Here, the magistrate judge found Officer Daugherty had "sufficient reasonable suspicion to justify a continued inquiry and investigation" on the grounds: (1) Defendant was "driving a Nissan Armada from Atlanta to Chicago"; (2) Defendant "possessed no paperwork tying himself to the vehicle"; (3) the name Defendant gave for the owner of the vehicle did not match the name found on the bill of sale; (4) Defendant made references to "we" when discussing his travels to Chicago, and Officer Daugherty previously observed a second vehicle in front of Defendant with an Illinois tag; and (5) Defendant demonstrated a level of anxiousness Officer Daugherty did not typically associate with a normal traffic stop (Court File No. 36 at 9 — 10).

In considering Defendant's objections to the R R, the Court finds the following facts to be especially relevant to Officer Daugherty's continued detention of Defendant: (1) there was no paperwork tying Defendant to the vehicle; (2) Defendant gave an incorrect name for the owner of vehicle, and (3) Defendant exhibited an unusual level of anxiousness.
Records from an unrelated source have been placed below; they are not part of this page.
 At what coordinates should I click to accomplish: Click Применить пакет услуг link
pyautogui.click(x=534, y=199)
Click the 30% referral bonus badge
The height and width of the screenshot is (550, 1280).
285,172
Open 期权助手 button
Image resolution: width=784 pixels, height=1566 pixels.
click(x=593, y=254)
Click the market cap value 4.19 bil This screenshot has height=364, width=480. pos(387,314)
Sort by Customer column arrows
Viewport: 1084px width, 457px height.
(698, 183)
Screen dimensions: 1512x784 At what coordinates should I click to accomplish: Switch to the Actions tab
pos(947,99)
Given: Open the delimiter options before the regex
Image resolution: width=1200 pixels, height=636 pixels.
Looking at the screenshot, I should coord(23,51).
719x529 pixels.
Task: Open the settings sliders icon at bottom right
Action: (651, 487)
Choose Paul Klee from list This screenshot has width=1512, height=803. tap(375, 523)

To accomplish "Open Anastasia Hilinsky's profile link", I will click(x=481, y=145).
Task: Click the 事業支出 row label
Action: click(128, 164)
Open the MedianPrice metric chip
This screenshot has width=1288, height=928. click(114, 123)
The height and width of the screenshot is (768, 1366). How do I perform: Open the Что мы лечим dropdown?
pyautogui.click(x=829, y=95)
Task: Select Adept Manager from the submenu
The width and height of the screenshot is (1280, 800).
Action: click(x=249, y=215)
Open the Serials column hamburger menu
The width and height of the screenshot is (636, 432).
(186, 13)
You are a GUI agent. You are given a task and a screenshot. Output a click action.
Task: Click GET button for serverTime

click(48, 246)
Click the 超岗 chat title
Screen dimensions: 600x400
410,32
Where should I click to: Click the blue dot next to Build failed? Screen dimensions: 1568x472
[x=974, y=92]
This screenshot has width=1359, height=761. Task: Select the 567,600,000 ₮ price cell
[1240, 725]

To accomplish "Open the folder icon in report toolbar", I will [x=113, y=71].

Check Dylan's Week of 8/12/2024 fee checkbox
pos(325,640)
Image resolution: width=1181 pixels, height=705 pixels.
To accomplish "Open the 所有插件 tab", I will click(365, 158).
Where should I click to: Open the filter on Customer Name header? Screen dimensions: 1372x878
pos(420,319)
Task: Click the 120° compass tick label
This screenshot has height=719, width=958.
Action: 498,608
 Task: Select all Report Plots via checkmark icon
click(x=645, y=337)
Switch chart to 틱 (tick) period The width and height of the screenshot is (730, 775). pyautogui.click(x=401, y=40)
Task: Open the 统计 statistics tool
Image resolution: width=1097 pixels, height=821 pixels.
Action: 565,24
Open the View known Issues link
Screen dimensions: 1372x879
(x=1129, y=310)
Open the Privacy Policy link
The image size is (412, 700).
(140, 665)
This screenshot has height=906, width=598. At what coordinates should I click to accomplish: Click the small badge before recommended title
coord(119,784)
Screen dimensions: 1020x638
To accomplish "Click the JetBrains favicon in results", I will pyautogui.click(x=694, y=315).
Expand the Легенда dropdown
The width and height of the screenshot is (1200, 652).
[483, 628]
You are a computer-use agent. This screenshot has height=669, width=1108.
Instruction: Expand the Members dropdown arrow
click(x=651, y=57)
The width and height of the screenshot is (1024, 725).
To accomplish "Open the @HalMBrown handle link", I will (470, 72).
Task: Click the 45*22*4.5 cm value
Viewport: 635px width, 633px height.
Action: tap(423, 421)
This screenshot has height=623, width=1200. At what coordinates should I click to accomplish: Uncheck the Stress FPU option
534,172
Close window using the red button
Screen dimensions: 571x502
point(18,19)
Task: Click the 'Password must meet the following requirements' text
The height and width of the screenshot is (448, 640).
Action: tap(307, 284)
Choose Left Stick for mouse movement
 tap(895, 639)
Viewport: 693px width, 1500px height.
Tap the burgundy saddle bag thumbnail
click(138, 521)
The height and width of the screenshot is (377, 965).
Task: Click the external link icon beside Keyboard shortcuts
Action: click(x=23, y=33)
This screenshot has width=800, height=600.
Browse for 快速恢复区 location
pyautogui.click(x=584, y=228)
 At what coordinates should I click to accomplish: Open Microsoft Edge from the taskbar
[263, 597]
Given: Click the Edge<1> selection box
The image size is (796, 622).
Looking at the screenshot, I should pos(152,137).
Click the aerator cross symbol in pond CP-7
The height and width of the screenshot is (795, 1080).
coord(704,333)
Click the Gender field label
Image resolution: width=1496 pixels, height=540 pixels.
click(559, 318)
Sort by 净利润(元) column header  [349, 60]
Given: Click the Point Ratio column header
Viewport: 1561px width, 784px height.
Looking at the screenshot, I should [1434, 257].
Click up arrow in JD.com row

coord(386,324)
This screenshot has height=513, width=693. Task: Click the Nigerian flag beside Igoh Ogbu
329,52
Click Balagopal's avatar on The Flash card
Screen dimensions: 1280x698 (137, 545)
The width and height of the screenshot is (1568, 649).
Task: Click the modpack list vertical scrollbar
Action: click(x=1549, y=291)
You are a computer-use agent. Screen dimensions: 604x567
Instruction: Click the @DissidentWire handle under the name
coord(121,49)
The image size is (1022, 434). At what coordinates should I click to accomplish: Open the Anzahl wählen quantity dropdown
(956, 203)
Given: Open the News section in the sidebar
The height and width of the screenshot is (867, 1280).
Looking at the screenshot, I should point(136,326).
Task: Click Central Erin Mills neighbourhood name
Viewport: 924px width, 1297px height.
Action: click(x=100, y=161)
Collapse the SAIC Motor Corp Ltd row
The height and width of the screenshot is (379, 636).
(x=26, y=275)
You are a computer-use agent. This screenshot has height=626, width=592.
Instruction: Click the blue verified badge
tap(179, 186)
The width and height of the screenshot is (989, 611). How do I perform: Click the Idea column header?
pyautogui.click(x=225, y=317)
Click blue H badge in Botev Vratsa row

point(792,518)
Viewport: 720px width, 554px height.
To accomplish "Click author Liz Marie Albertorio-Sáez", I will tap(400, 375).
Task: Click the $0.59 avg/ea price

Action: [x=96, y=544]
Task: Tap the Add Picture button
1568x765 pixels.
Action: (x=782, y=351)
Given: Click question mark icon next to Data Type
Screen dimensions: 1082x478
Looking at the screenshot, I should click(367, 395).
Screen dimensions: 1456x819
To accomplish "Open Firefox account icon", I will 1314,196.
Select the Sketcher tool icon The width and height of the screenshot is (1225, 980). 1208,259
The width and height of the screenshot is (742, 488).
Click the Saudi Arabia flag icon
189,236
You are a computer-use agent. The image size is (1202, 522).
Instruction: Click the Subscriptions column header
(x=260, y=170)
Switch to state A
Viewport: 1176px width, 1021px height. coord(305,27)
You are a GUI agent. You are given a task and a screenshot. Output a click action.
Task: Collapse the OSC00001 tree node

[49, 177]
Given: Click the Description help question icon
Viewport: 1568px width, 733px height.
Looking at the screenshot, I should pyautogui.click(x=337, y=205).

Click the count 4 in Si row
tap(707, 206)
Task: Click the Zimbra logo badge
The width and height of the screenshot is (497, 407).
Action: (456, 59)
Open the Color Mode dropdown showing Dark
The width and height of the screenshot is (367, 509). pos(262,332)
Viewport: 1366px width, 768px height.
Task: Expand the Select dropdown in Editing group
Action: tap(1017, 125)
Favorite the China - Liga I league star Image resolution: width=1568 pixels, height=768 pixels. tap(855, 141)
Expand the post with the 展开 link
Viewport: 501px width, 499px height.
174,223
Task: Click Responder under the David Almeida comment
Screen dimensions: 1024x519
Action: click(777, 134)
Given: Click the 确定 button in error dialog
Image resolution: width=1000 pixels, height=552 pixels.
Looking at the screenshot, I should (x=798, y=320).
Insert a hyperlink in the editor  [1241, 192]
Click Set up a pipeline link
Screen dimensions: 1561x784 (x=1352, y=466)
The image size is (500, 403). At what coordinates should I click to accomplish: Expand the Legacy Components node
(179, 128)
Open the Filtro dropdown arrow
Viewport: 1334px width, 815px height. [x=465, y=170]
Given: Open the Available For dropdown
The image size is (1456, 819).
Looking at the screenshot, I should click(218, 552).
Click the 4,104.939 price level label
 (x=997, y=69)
See e.g., Illinois v. Wardlow, 528 U.S. 119, 124 (2000) ("Our cases have . . . recognized that nervous, evasive behavior is a pertinent factor in determining reasonable suspicion"); United States v. Torres-Ramos, 536 F.3d 542, 552 (6th Cir. 2008) (finding a defendant's inability to provide the last name of the owner of the vehicle coupled with the fact that the vehicle was miles away from the owner's address supports a reasonable suspicion that a vehicle might be unlawfully possessed). But see United States v. Townsend, 305 F.3d 537, 543-544 (6th Cir. 2002) (explaining that "a Chicago to Columbus trip [did] not bear the suspicion that the officers [sought] to attach"); United States v. Wilson, 506 F.3d 488, 495 (6th Cir. 2007) ("Nervous behavior, standing alone, is not enough to justify a Terry search"). As a result, Officer Daugherty could have had a reasonable suspicion as to whether the vehicle was lawfully possessed by Defendant. It is inconsequential that Defendant was later cleared by the BLOC report. Indeed, Terry v. Ohio, 392 U.S. 1 (1968), "accepts the risk that officers may stop innocent people," and it "recognized that . . . officers could detain . . . individuals to resolve [any] ambiguity." See Wardlow, 528 U.S. at 125-126.

B. Length of Detention

Defendant next argues the extension of Defendant's detention for five or six minutes after the BLOC report came back was unreasonable (Court File No. 40). Indeed, the results of the BLOC report showed the vehicle had not been stolen, and it did not indicate Defendant was unlawfully in possession of the vehicle. Because the Court only finds facts which raised a reasonable suspicion Defendant was not in lawful possession of the vehicle, the Court agrees with Defendant that Officer Daugherty's continued search of the vehicle after the results of the BLOC report were returned had to have been justified on grounds other than reasonable suspicion. Torres-Ramos, 536 F.3d at 553 (explaining the officer actions must be "reasonably related in scope to the justification for the continuing detention"). In other words, while the Court finds there existed reasonable suspicion prior to the BLOC report as to whether Defendant was in lawful possession of the vehicle, it does not find reasonable suspicion existed as to whether Defendant possessed illegal contraband.

C. Consent to Search

Nonetheless, the magistrate judge found the continued search was alternatively justified because Defendant had given valid consent to Officer Daugherty to search the vehicle. According to Defendant, this finding was erroneous because the consent was not voluntary (Court File No. 40). It is clear from the evidence Officer Daugherty obtained consent from Defendant to search his vehicle prior to receiving the results of the BLOC report. Defendant first gave oral consent to search the vehicle in English. Then he signed a written consent form which was written in Spanish. However, Defendant argues such consent, if not involuntary from the beginning of the search, became invalid when Officer Daugherty or Officer Smith failed to return Defendant's license or tell Defendant he was free to go once the BLOC report was returned ( id.).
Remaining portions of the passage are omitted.